[[ Supplied records open ]]

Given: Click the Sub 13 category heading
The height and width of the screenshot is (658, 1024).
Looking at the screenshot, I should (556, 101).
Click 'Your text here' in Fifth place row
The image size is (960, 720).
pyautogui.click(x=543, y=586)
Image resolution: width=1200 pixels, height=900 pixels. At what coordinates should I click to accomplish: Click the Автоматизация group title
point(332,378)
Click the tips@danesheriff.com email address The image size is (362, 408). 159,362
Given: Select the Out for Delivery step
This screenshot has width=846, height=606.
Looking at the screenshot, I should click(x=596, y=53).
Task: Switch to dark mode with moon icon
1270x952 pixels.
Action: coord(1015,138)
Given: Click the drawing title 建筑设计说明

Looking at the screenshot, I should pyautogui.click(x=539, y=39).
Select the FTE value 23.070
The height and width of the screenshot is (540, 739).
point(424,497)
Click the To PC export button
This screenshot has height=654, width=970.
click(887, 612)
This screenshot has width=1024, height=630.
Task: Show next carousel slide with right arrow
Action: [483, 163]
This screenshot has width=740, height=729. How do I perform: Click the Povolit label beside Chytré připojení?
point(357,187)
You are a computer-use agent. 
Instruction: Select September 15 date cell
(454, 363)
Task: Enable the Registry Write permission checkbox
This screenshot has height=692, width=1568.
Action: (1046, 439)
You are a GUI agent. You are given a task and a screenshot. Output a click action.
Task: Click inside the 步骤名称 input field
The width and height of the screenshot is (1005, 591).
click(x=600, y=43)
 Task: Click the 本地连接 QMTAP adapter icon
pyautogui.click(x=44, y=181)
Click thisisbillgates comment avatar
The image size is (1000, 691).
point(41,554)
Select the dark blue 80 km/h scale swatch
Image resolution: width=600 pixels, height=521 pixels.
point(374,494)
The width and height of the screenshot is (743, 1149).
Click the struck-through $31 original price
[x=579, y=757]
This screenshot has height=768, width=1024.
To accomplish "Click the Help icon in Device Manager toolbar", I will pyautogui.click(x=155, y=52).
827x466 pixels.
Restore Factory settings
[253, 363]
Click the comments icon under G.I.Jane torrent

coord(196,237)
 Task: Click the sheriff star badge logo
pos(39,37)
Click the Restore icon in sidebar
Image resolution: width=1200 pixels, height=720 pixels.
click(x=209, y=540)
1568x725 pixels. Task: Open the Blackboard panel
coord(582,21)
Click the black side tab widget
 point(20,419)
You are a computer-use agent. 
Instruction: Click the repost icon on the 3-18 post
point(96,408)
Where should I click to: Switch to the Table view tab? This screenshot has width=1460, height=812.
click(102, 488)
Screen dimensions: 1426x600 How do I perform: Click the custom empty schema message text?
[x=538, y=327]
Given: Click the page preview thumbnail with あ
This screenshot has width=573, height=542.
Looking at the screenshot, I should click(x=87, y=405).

[[ Supplied records closed ]]

* [About this task]
Please extract exactly, and only, the lines from the line containing "Given: Click the page" through the last line of the records.

* [Result]
Given: Click the page preview thumbnail with あ
This screenshot has width=573, height=542.
Looking at the screenshot, I should click(x=87, y=405).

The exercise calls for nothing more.